## Quoted passage
I’m not in the mood for your rudeness, particularly given that you don’t seem to have even tried to read up on it. But here’s Liam Dann’s column from yesterday, which says much the same thing.
As Beijing-based Kiwi economist Rodney Jones has pointed out, China has nearly 60 trillion New Zealand dollars of capital to play with. in the past 12 months as much as NZ$650 billion has been invested outside of China. And this is just the start.
What has policy makers from Vancouver to Singapore talking about Chinese investment is the fact that the country has, until recently, had strict controls on investment outside its borders.
But it is the stated policy of the Communist party to relax these rules and balance the flow of capital in and out of China.
This is global, macro-economic stuff, on a historic scale.
We need to be looking at policy solutions to this issue to ensure that foreign capital – which we need – is not concentrated in areas that distort our economy.
Yes, that’s right, literally trillions of dollars, soon to be freed up and looking for places to go.

## Provided material
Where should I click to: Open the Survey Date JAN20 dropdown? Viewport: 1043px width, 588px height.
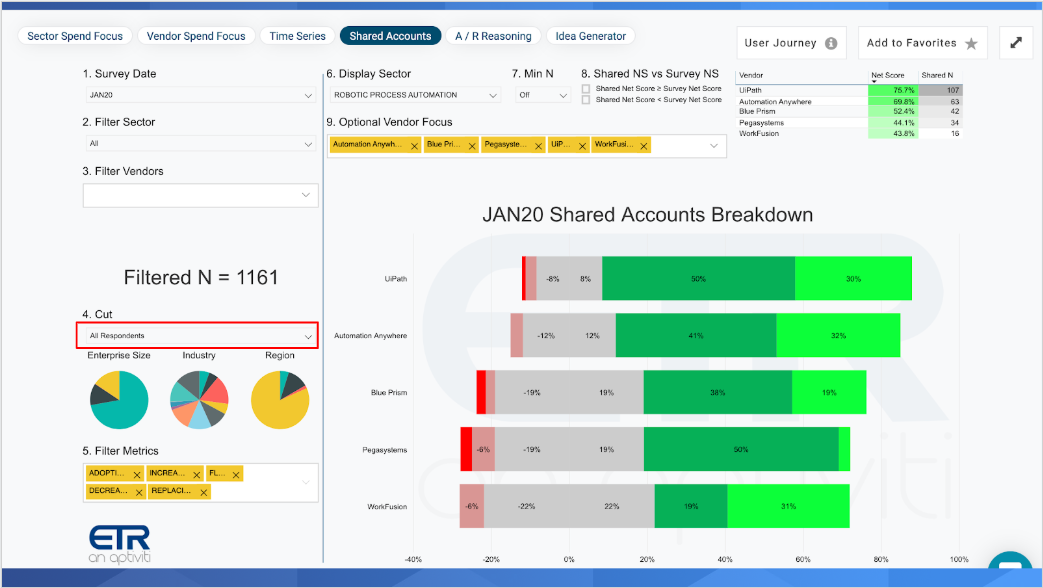[200, 95]
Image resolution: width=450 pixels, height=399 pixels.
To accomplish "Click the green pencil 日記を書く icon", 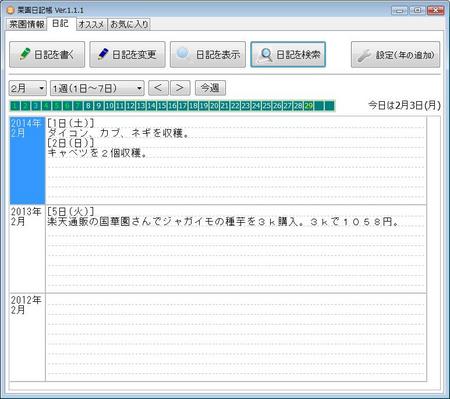I will point(25,54).
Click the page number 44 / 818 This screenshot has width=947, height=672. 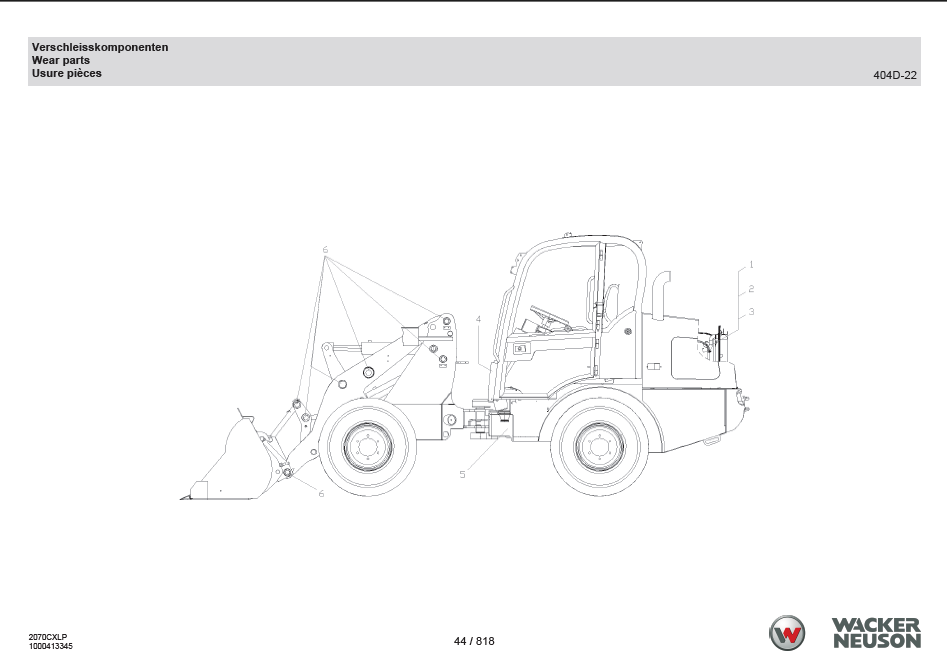(x=474, y=642)
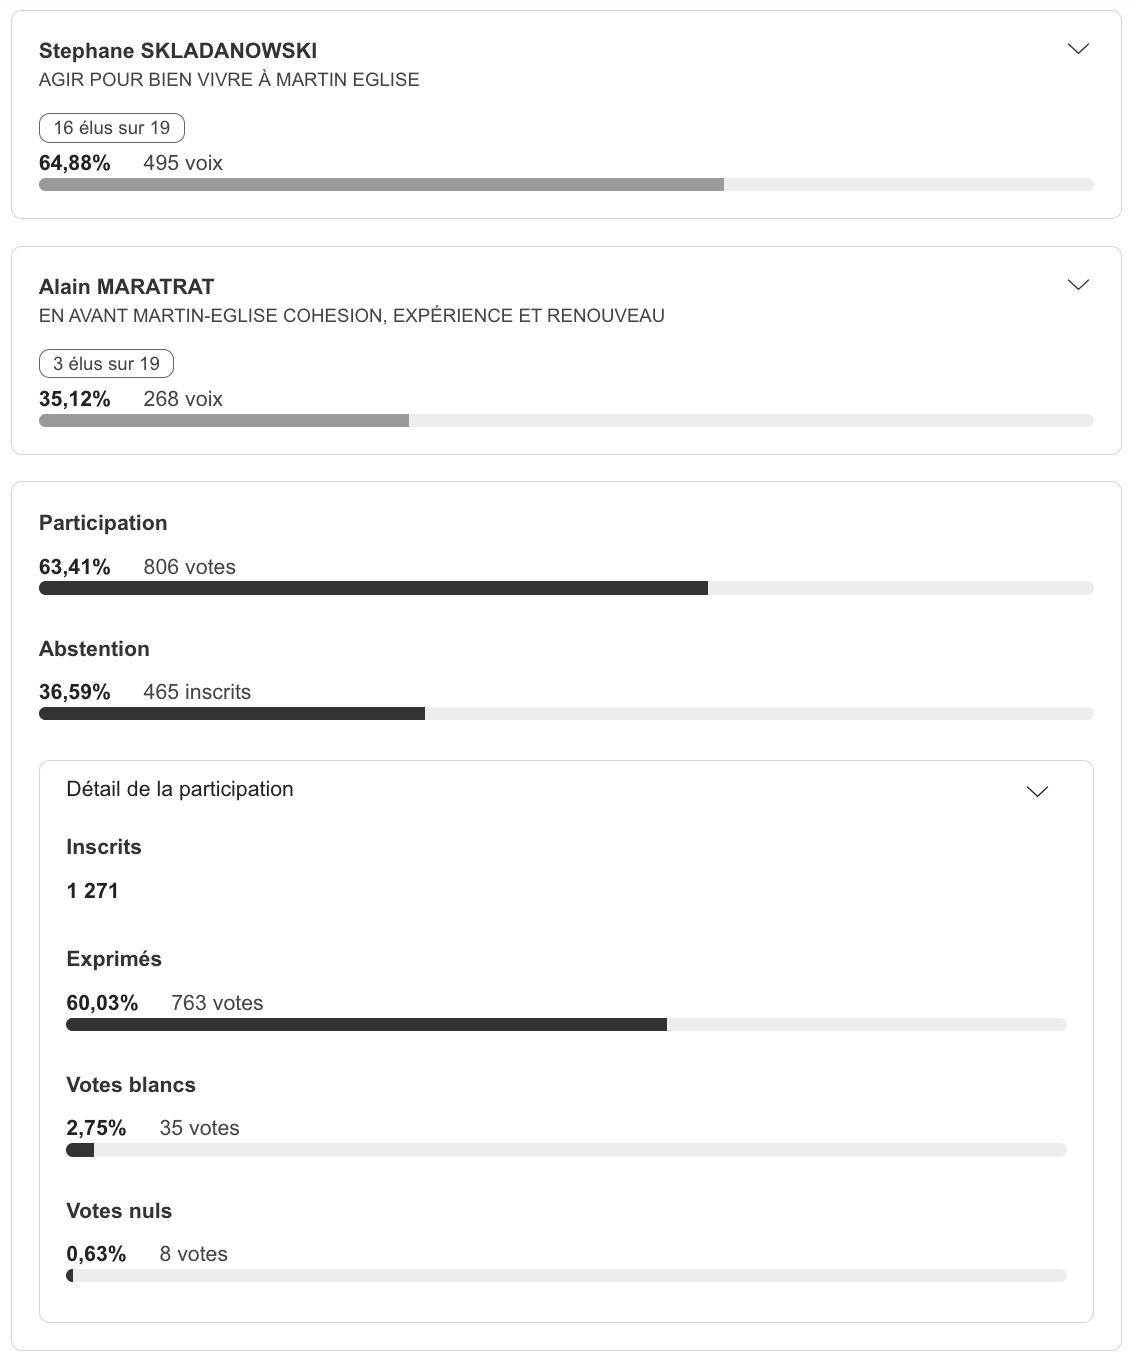Select the Alain MARATRAT name link
This screenshot has height=1352, width=1136.
coord(126,286)
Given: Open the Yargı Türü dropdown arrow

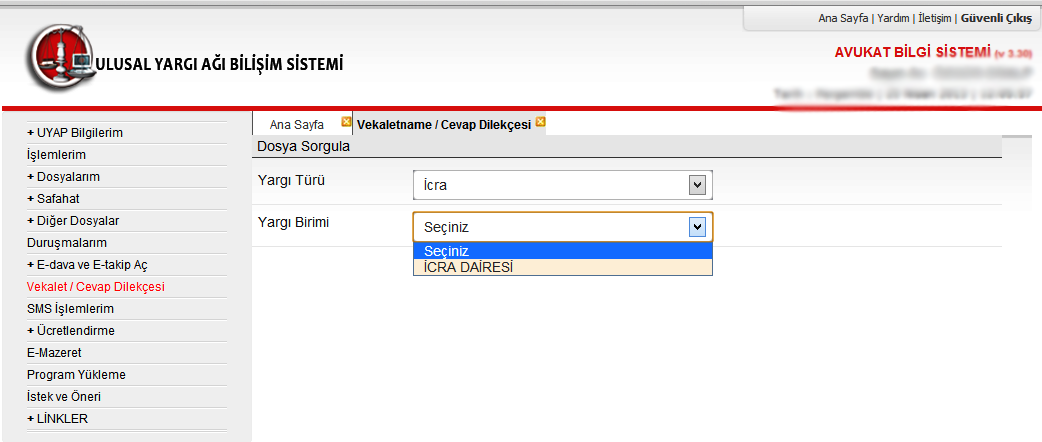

## To do
A: In the Chinese investment passage, change "column" to "article" and give back the text from "I’m not in the" up to and including "the same thing.".
B: In the Chinese investment passage, how much capital does Rodney Jones say China has to play with?
The rows come from a separate source.

## Per-task answers
A:
I’m not in the mood for your rudeness, particularly given that you don’t seem to have even tried to read up on it. But here’s Liam Dann’s article from yesterday, which says much the same thing.

B: Nearly 60 trillion New Zealand dollars.